Lines of data -
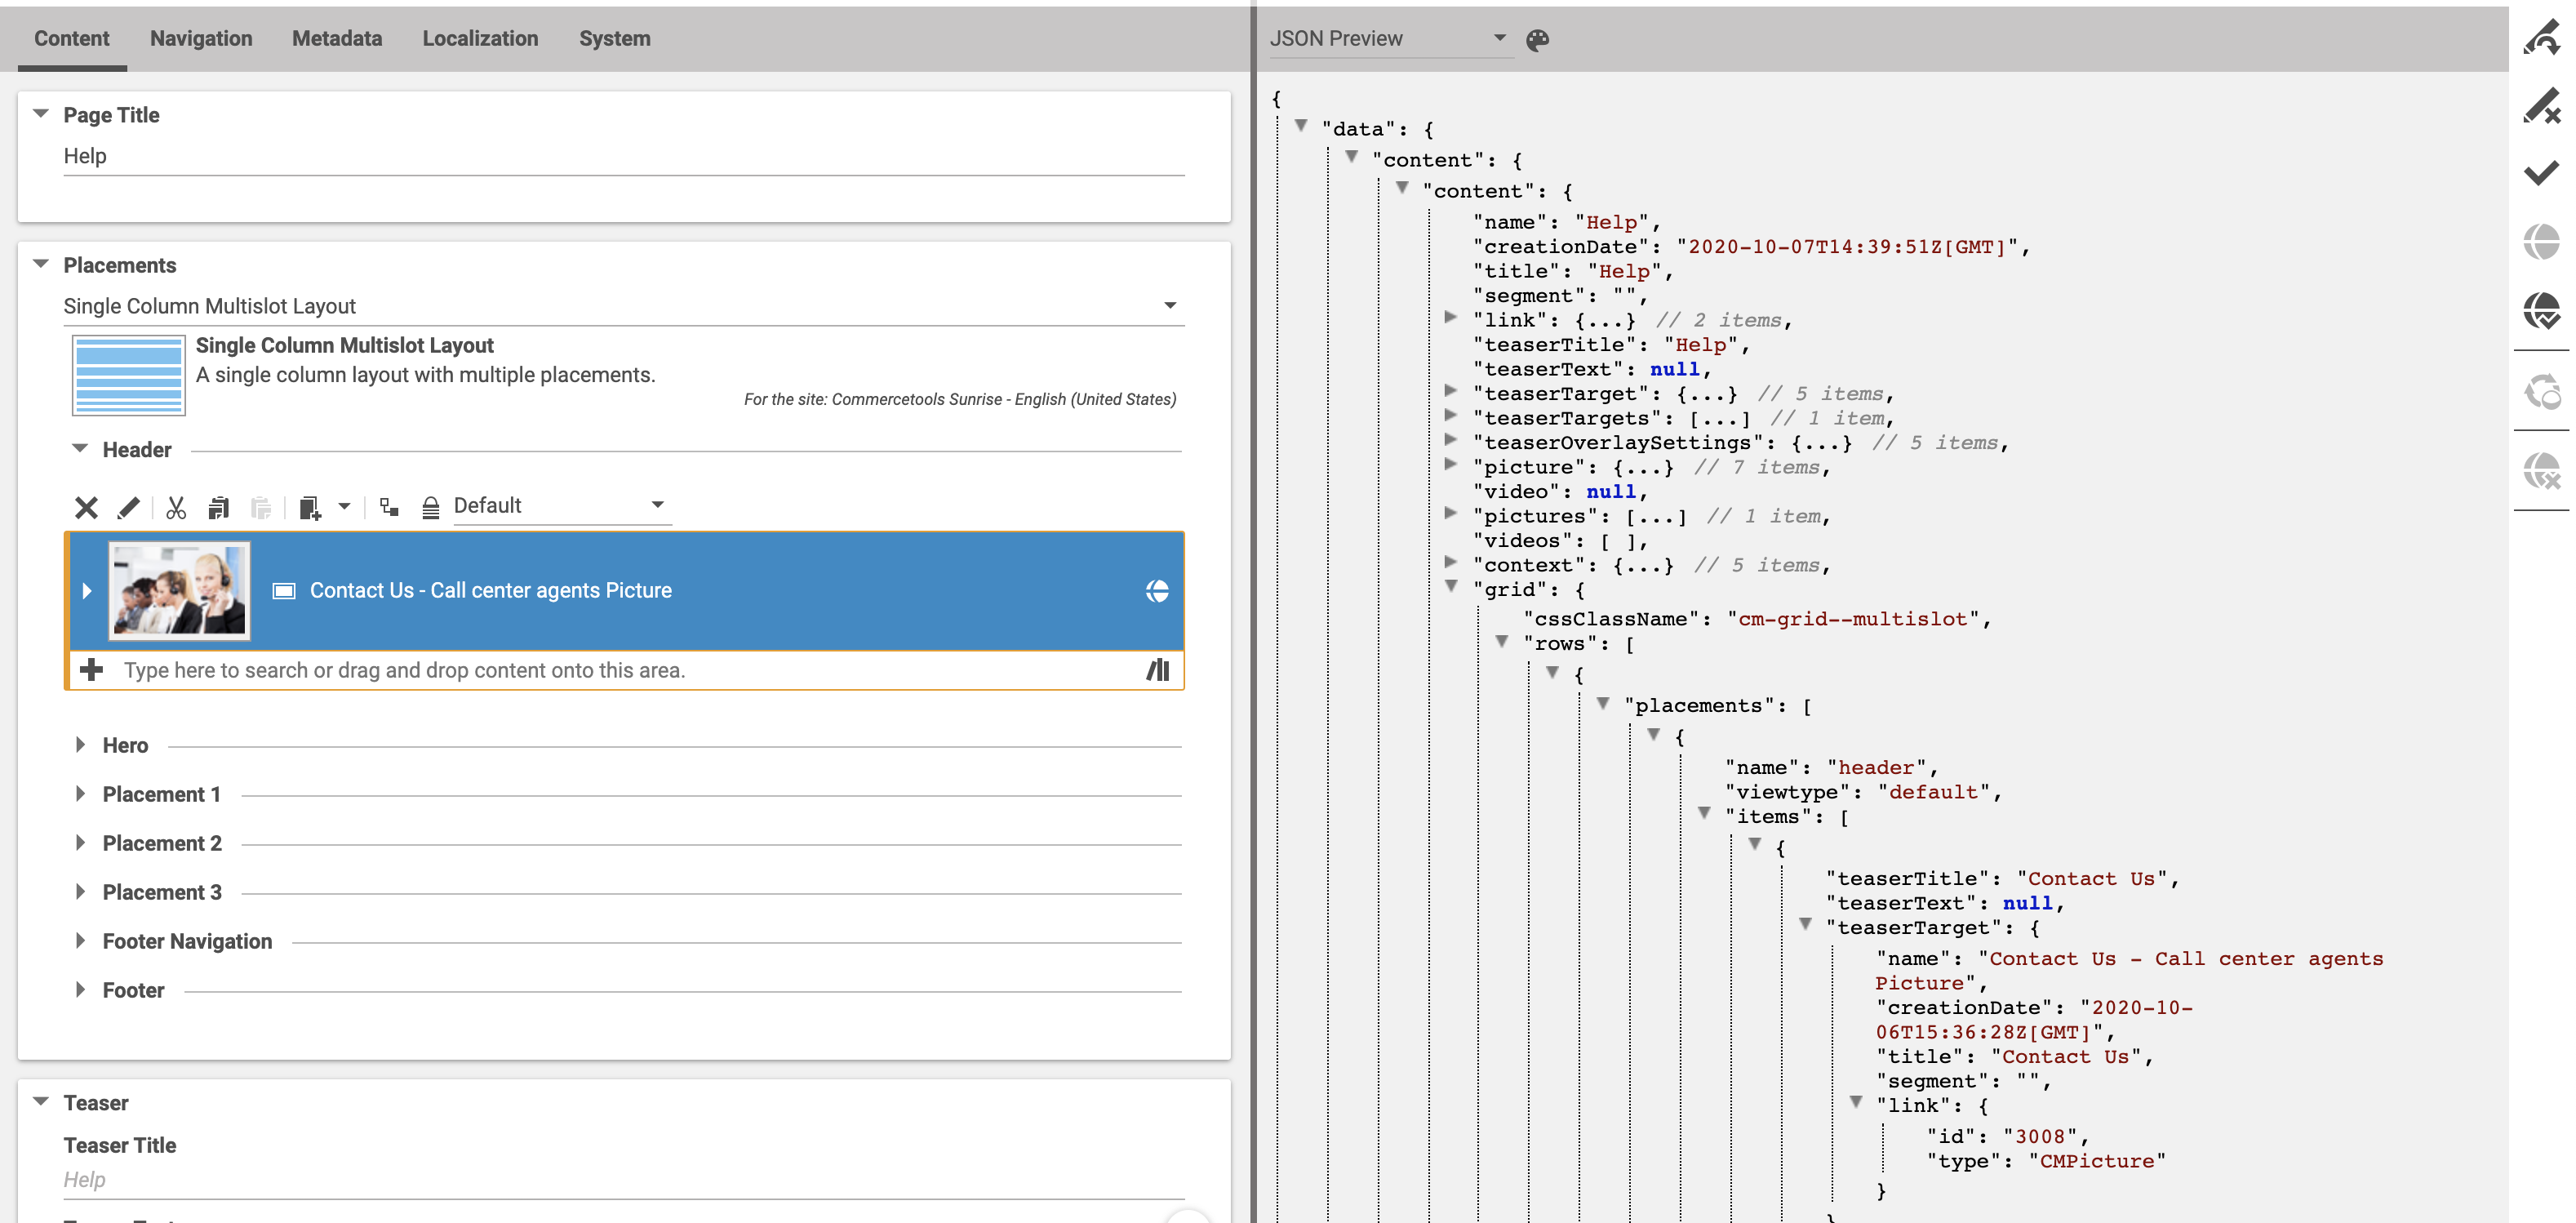This screenshot has width=2576, height=1223.
Task: Click the globe indicator on the Contact Us teaser row
Action: tap(1157, 590)
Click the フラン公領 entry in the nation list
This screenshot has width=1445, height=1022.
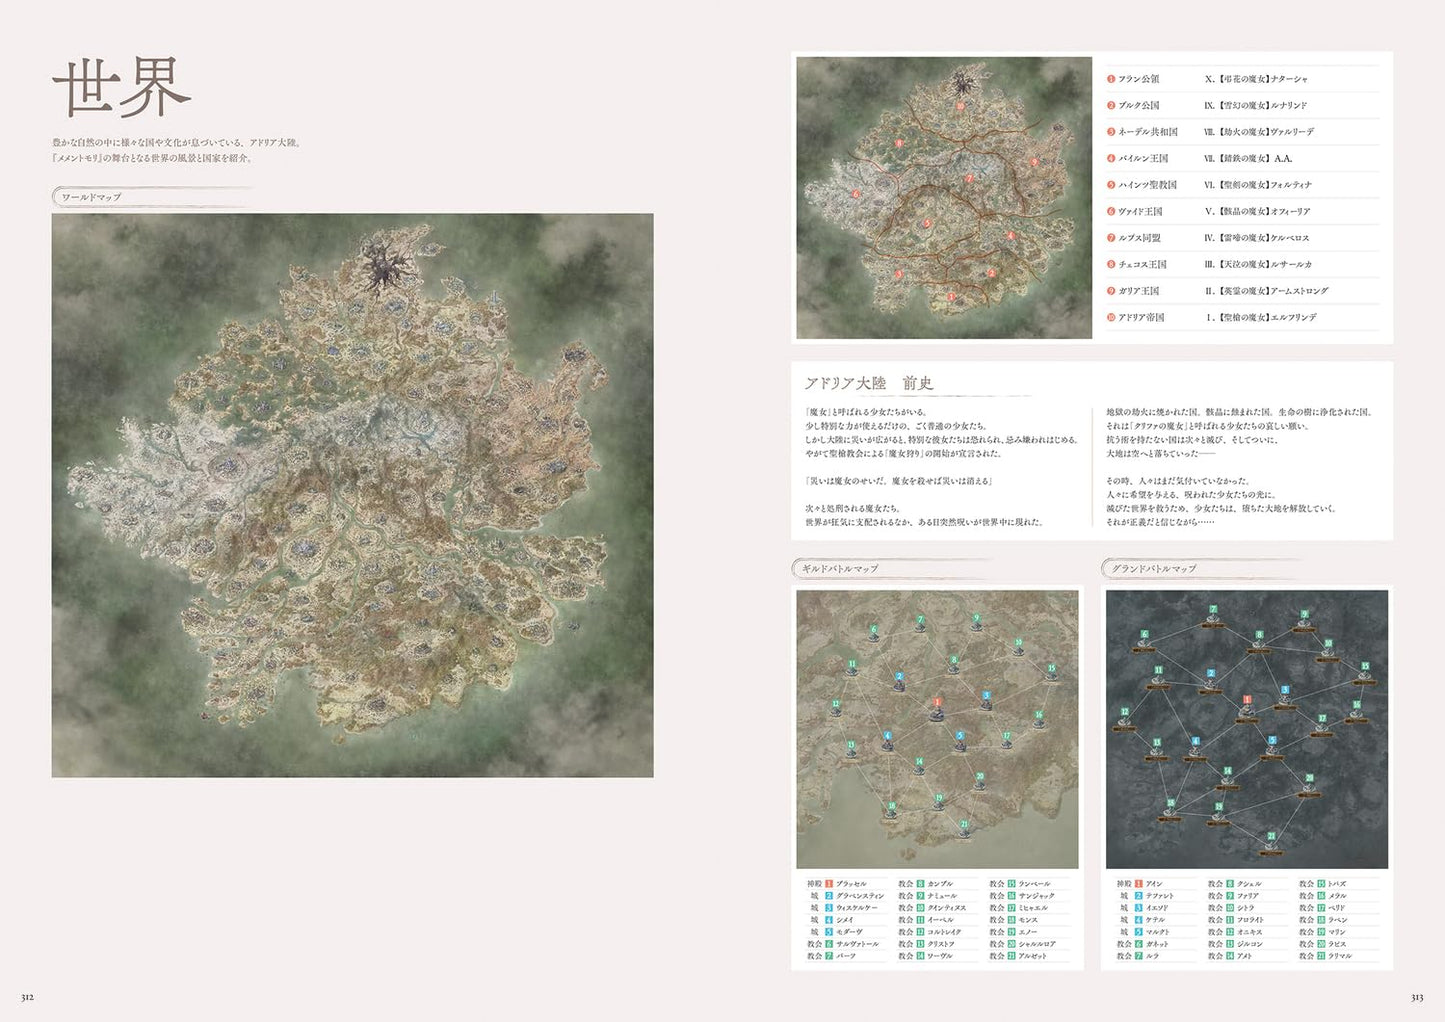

PROBLEM TO SOLVE -
Can you output each nonblank line of the records as a row in a Markdown table with the columns "No." and "Line", omitting the pictures?

SOLVED PROBLEM -
| No. | Line |
|---|---|
| 1 | This screenshot has width=2576, height=1223. |
| 2 | Task: Click the globe indicator on the Contact Us teaser row |
| 3 | Action: tap(1157, 590) |
| 4 | Click the フラン公領 entry in the nation list |
| 5 | This screenshot has width=1445, height=1022. |